La scoperta di un incendio
I membri della polizia locale di Bari, attivamente coinvolti nel monitoraggio delle zone periferiche, hanno avvistato, nel pomeriggio di ieri, una densa colonna di fumo e fiamme proveniente da un sottovia situato lungo la strada statale 16 (direzione Foggia), nei pressi dello svincolo per l’aeroporto.
Intervento immediato degli agenti
Arrivati rapidamente sul luogo, gli agenti avrebbero trovato un uomo di 55 anni “che stava bruciando materiali di scarto in un secchio di olio di ferro, all’interno di una zona recintata con un cancello a doppia anta, dove erano presenti vari accumuli di rifiuti, perlopiù provenienti da lavori edili”.
Il sequestro dell’area
Dopo aver identificato il soggetto, i poliziotti hanno proceduto al sequestro immediato di un’area di circa 900 metri quadrati, situata nell’agro di Palese Macchie, sotto i piloni di un cavalcavia della statale 16. L’area in questione, recintata, risulta di proprietà dell’Anas. Secondo quanto riferito dalla polizia locale, l’uomo trovato nel sito aveva in suo possesso le chiavi del lucchetto che utilizzava per chiudere e aprire il cancello.

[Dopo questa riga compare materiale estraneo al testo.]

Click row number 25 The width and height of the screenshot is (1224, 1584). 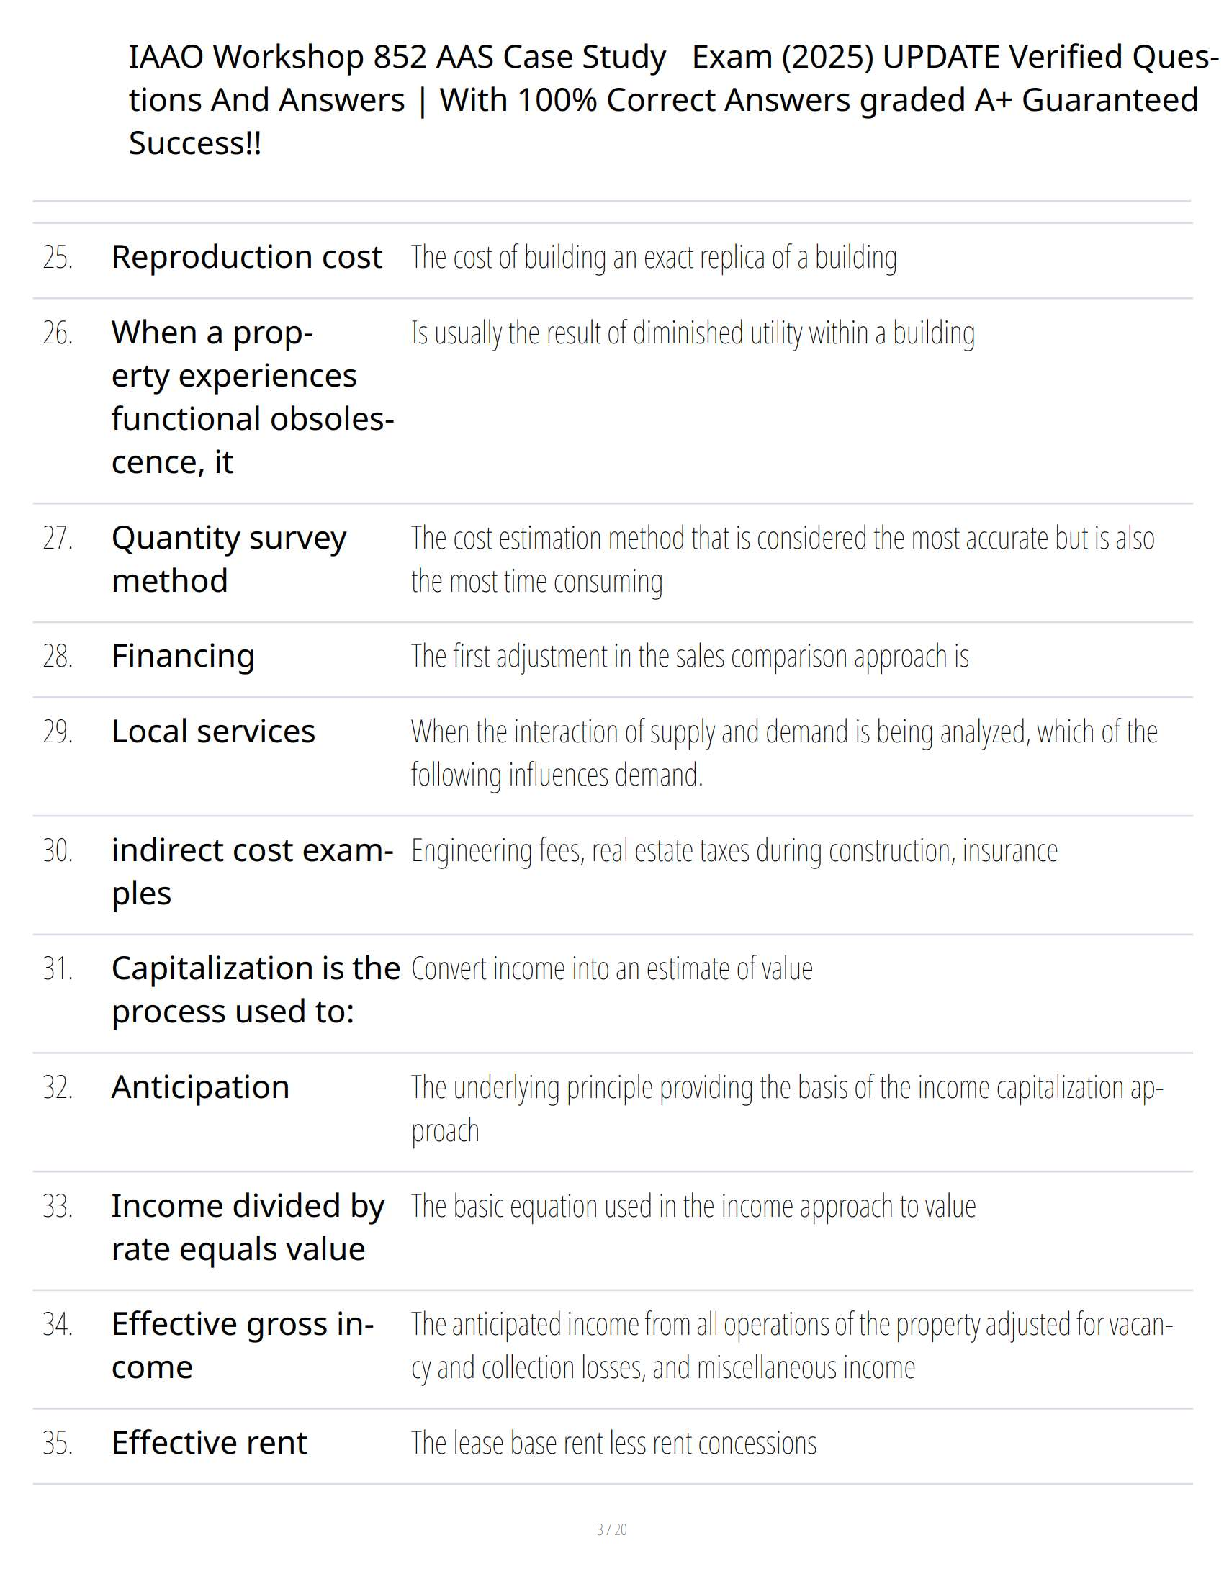[x=57, y=258]
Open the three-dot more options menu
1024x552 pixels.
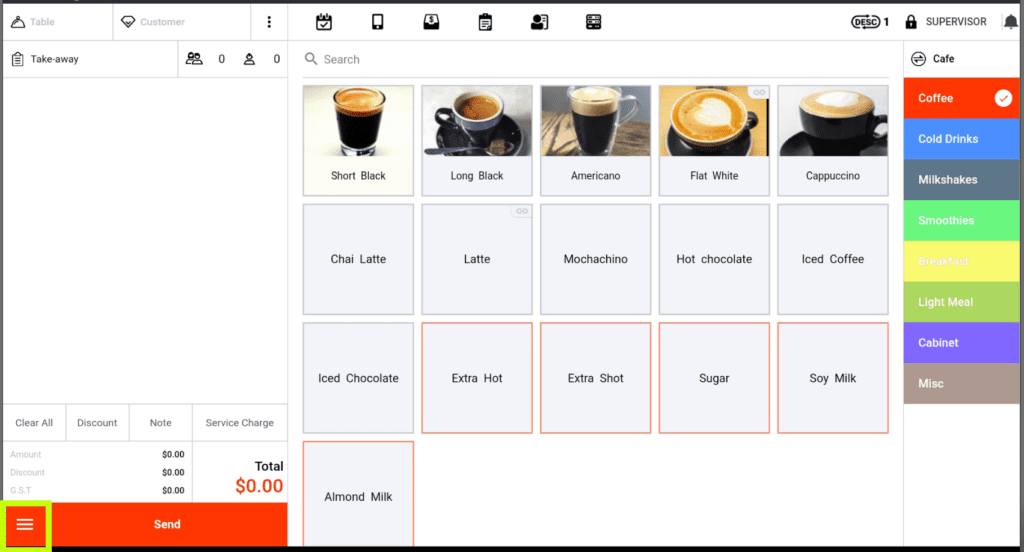(x=268, y=22)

Le accuse contro l’individuo
Il 55enne è stato denunciato per violazioni legate alla tutela ambientale, per la creazione di una discarica abusive e per la gestione illecita di rifiuti, nonché per aver occupato abusivamente proprietà pubbliche.
Tipologia dei rifiuti rinvenuti
Una prima analisi dei materiali raccolti ha rivelato la presenza di rifiuti sia pericolosi che non pericolosi, tra cui scarti edili, plastica, RAEE (rifiuti da apparecchiature elettriche ed elettroniche), membrane bituminose, legname di scarto e rottami metallici. L’area sembra essere stato utilizzata come deposito di materiali di risulta da diverse imprese edili, attualmente oggetto di indagine da parte della polizia giudiziaria, sotto la supervisione delle autorità competenti.